▸ **Task to complete**
In the records that follow, the lines from the one containing "Task: Open the 故宮跟101都輸了 headline story" to the one containing "Check the 'Выбрать", inclusive, are to be given again exactly.

▸ **Data in this exercise**

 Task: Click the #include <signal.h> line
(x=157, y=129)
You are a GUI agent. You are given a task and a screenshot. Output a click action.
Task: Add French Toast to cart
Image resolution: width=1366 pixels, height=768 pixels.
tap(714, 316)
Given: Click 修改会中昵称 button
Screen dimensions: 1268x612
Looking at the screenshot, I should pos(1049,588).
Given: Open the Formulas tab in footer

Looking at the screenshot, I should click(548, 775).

---

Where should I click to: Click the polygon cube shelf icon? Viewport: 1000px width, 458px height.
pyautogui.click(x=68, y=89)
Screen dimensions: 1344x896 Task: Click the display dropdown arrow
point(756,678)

==

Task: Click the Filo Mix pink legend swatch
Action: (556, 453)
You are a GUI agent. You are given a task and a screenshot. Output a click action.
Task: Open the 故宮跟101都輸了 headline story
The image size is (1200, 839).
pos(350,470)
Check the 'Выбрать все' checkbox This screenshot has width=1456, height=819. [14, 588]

▸ **Expected output**
Task: Open the 故宮跟101都輸了 headline story
The image size is (1200, 839).
pos(350,470)
Check the 'Выбрать все' checkbox This screenshot has width=1456, height=819. [14, 588]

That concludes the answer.